节选文本:
----------------

Pytorch Lightning使用：【LightningModule、LightningDataModule、Trainer、ModelCheckpoint】

pytorch lightning 官方手册  

pytorch lightning 官方手册  Welcome to ⚡ PyTorch Lightning — PyTorch Lightning 2.1.0dev documentationhttps://lightning.ai/docs/pytorch/latest/

Pytorch Lightning简介

PyTorch Lightning是面向专业AI研究人员和机器学习工程师的深度学习框架，他们需要在不牺牲大规模性能的情况下获得最大的灵活性。lightning 使你的想法到论文和产品同样速度。

LightningModule是原始PyTorch的一个轻量化结构，允许最大的灵活性和最小的库文件。它作为一个模型“配方”，指定所有的训练细节。 

少写80%的代码。Lightning删除了大约80%的重复代码(样板)，以最小化bug的表面面积，这样您就可以专注于交付价值而不是工程。

保持最大的灵活性，可以在training_step中定义完整的PyTorch训练代码。

处理任意大小的数据集，没有特殊的要求，直接使用PyTorch dataloader处理海量数据集

 安装Lightning

pip install lightning

 或者

conda install lightning -c conda-forge

 安装后导入相关包

from pytorch_lightning.callbacks import ModelCheckpoint
from pytorch_lightning import LightningModule, Trainer
from pytorch_lightning.loggers import TestTubeLogger
 

 定义LightningModule

LightningModule将你的PyTorch代码组织成6个部分:

初始化(__init__和setup())。
训练 (training_step())
验证(validation_step())
测试(test_step())
预测(predict_step())
优化器和LR调度器(configure_optimizers())

当你使用Lightning时，代码不是抽象的——只是组织起来的。所有不在LightningModule中的其他代码都已由Trainer自动为您执行。

net = MyLightningModuleNet()
trainer = Trainer()
trainer.fit(net)

 不需要.cuda()或.to(device)调用。Lightning已经为你做了这些。如下：

# don't do in Lightning
x = torch.Tensor(2, 3)
x = x.cuda()
x = x.to(device)
 
# do this instead
x = x  # leave it alone!
 
# or to init a new tensor
new_x = torch.Tensor(2, 3)
new_x = new_x.to(x)

当在分布式策略下运行时，默认情况下，Lightning会为您处理分布式采样器。 

# Don't do in Lightning...
data = MNIST(...)
sampler = DistributedSampler(data)
DataLoader(data, sampler=sampler)

----------------

所提供数据:
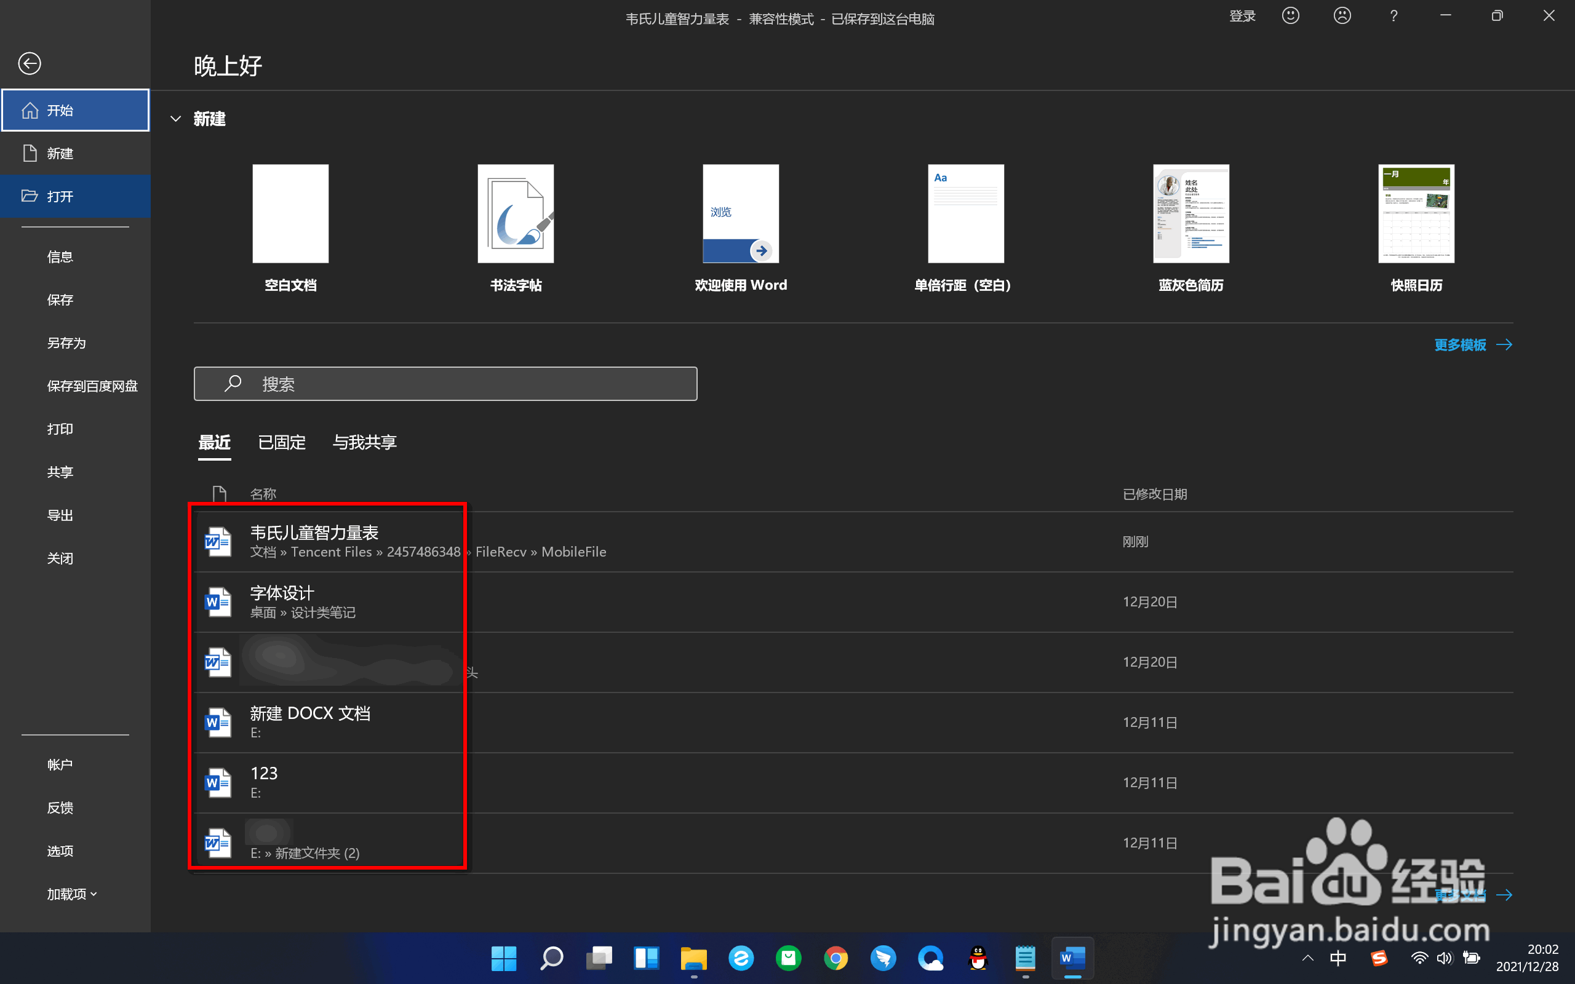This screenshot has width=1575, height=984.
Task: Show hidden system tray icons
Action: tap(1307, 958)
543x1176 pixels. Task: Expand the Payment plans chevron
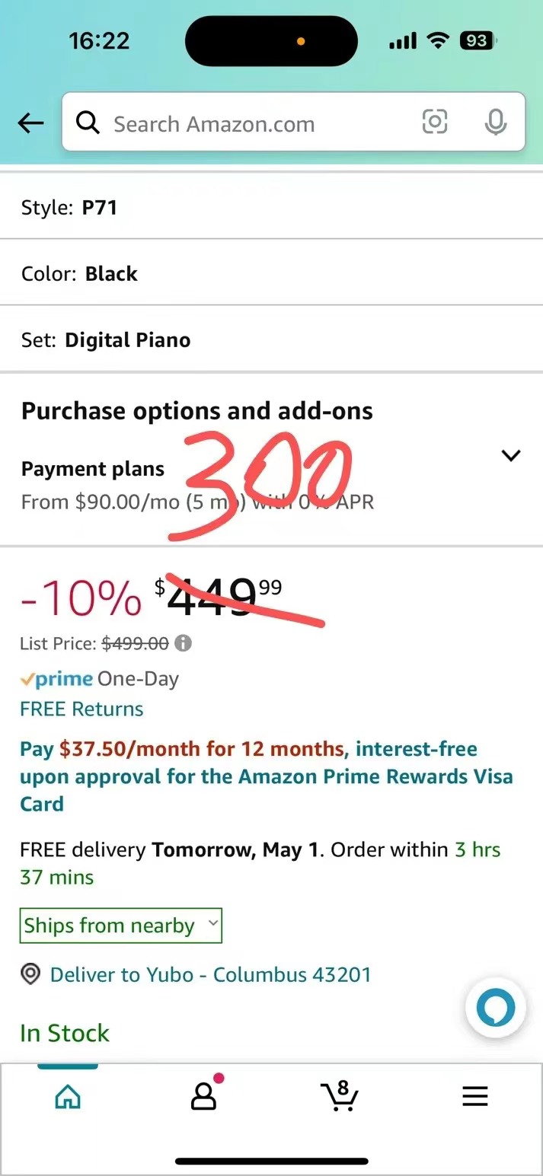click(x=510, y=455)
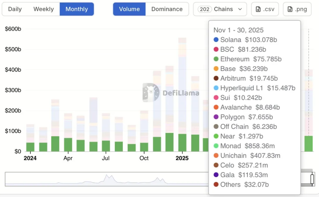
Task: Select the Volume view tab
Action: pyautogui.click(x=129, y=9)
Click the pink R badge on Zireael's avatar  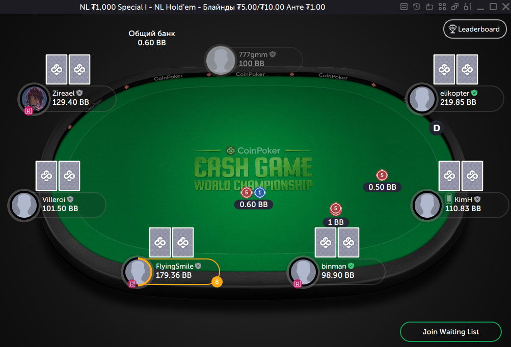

----------------

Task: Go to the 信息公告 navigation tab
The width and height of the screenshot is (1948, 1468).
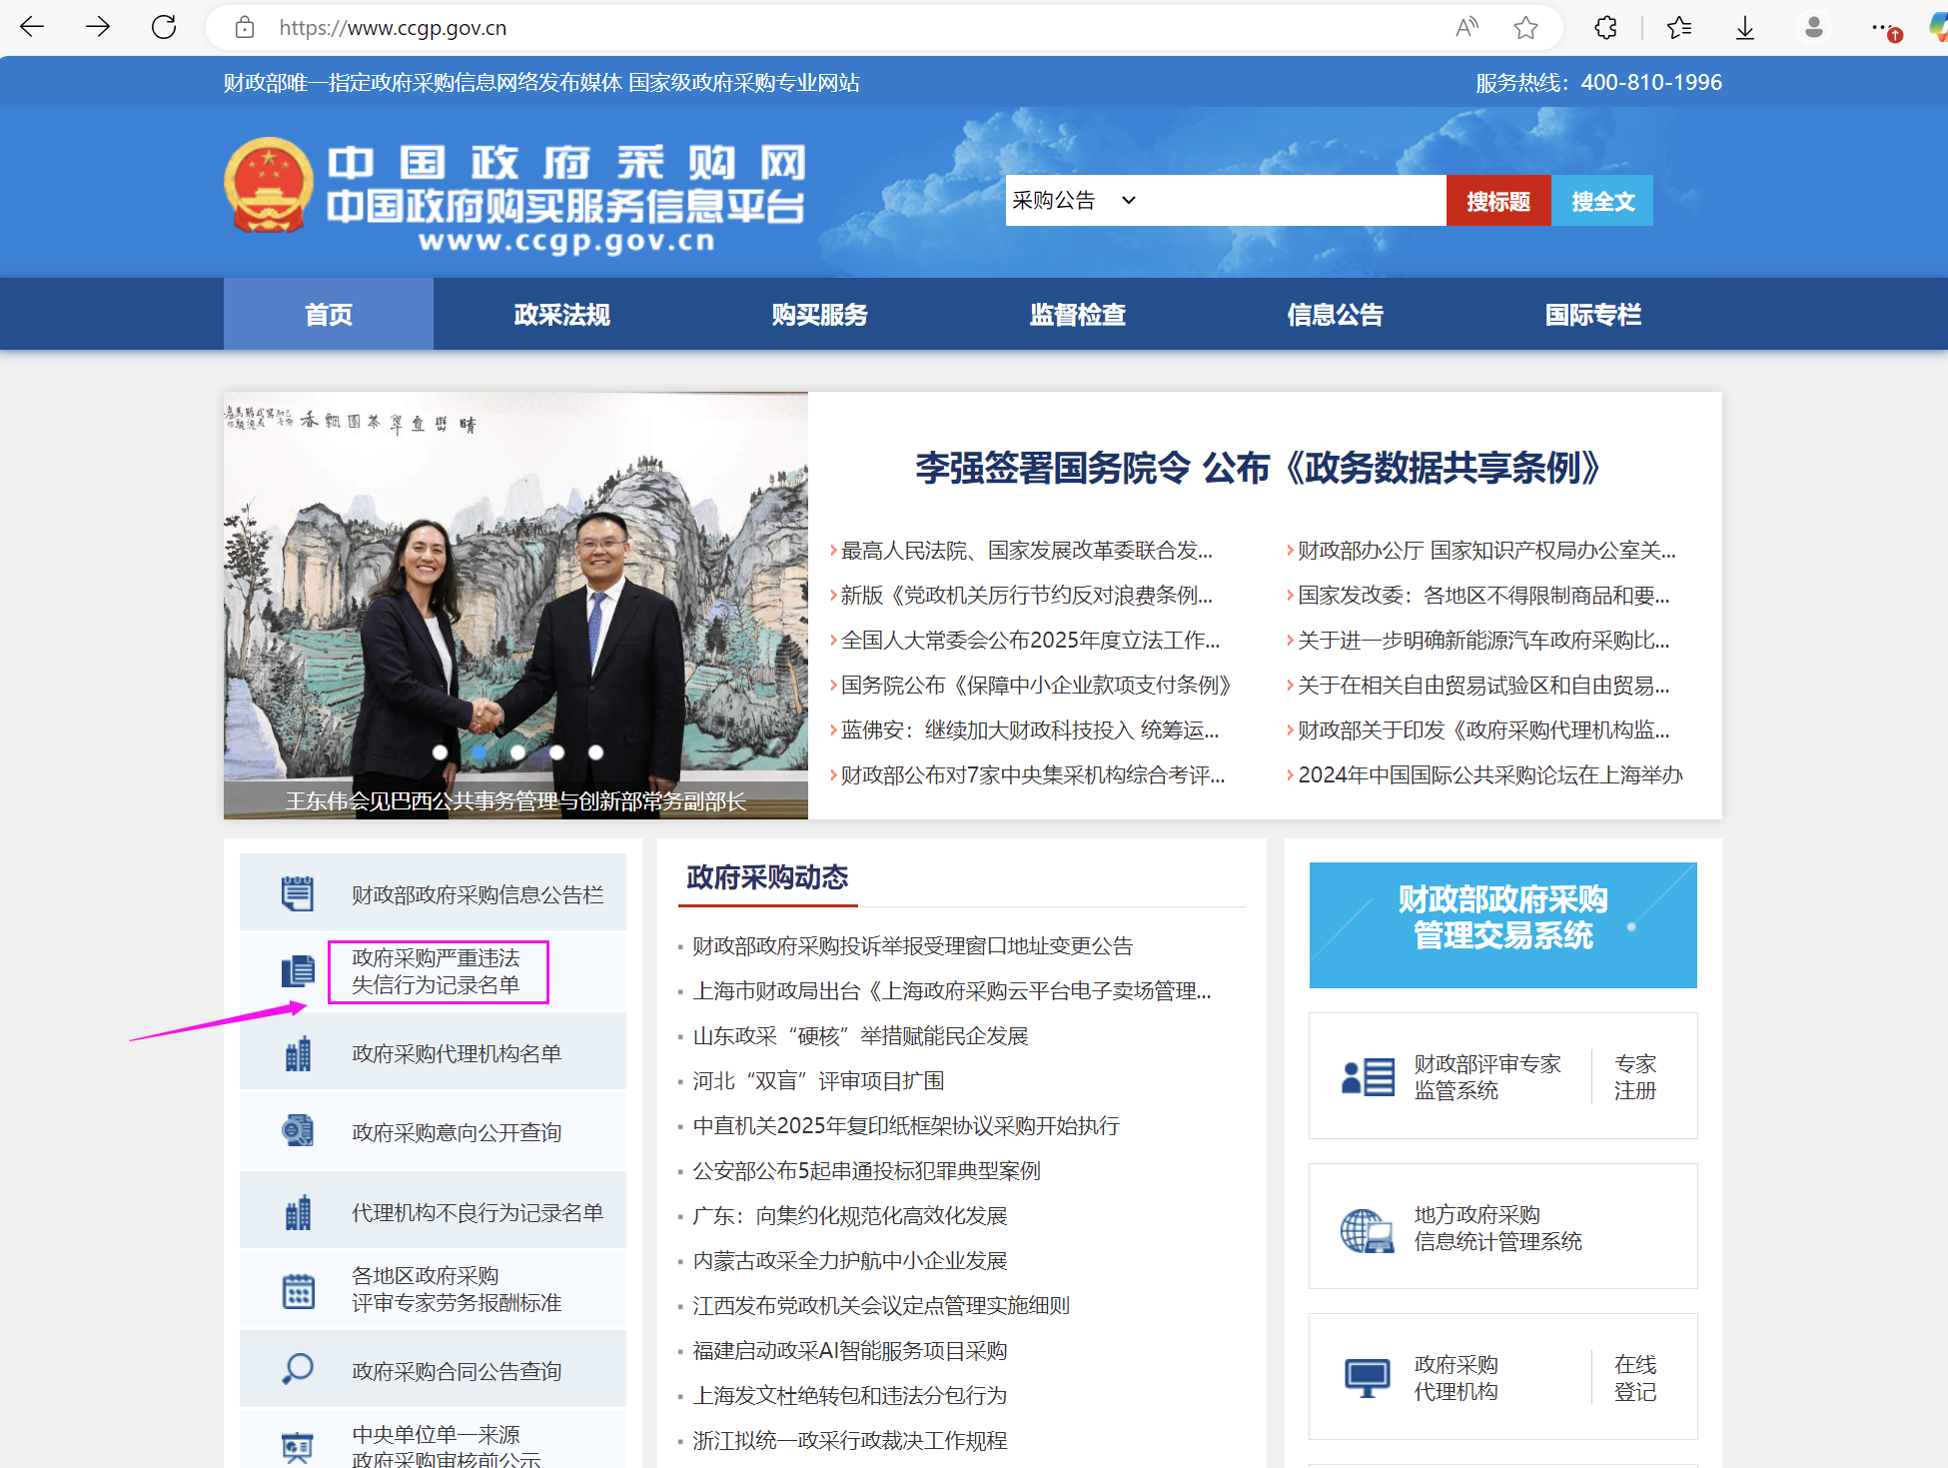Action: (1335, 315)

----------------

简短题目 A: 在这篇讲 PyTorch Lightning 的节选文本里，LightningModule 把 PyTorch 代码组织成哪几个部分？请全部列出。
简短题目 B: 请从这篇 PyTorch Lightning 节选文本的末尾接着往下续写。
这些数据行与节选文本的内容没有关系。

练习解答 A:
1. 初始化（__init__和setup()）
2. 训练（training_step()）
3. 验证（validation_step()）
4. 测试（test_step()）
5. 预测（predict_step()）
6. 优化器和LR调度器（configure_optimizers()）

练习解答 B:
# do this instead
data = MNIST(...)
DataLoader(data)

 LightningModule其实是一个torch.nn.Module，但增加了一些功能：

net = Net.load_from_checkpoint(PATH)
net.freeze()
out = net(x)

示例：利用Lightning 构建网络训练网络

1. 构建模型

import lightning.pytorch as pl
import torch.nn as nn
import torch.nn.functional as F
 
 
class LitModel(pl.LightningModule):
    def __init__(self):
        super().__init__()
        self.l1 = nn.Linear(28 * 28, 10)
 
    def forward(self, x):
        return torch.relu(self.l1(x.view(x.size(0), -1)))
 
    def training_step(self, batch, batch_idx):
        x, y = batch
        y_hat = self(x)
        loss = F.cross_entropy(y_hat, y)
        return loss
 
    def configure_optimizers(self):
        return torch.optim.Adam(self.parameters(), lr=0.02)

2 训练网络

train_loader = DataLoader(MNIST(os.getcwd(), download=True, transform=transforms.ToTensor()))
trainer = pl.Trainer(max_epochs=1)
model = LitModel()
 
trainer.fit(model, train_dataloaders=train_loader)

3 其他LightningModule：

Name	Description
__init__ and setup()	初始化
forward()	仅通过模型运行数据(与training_step分开)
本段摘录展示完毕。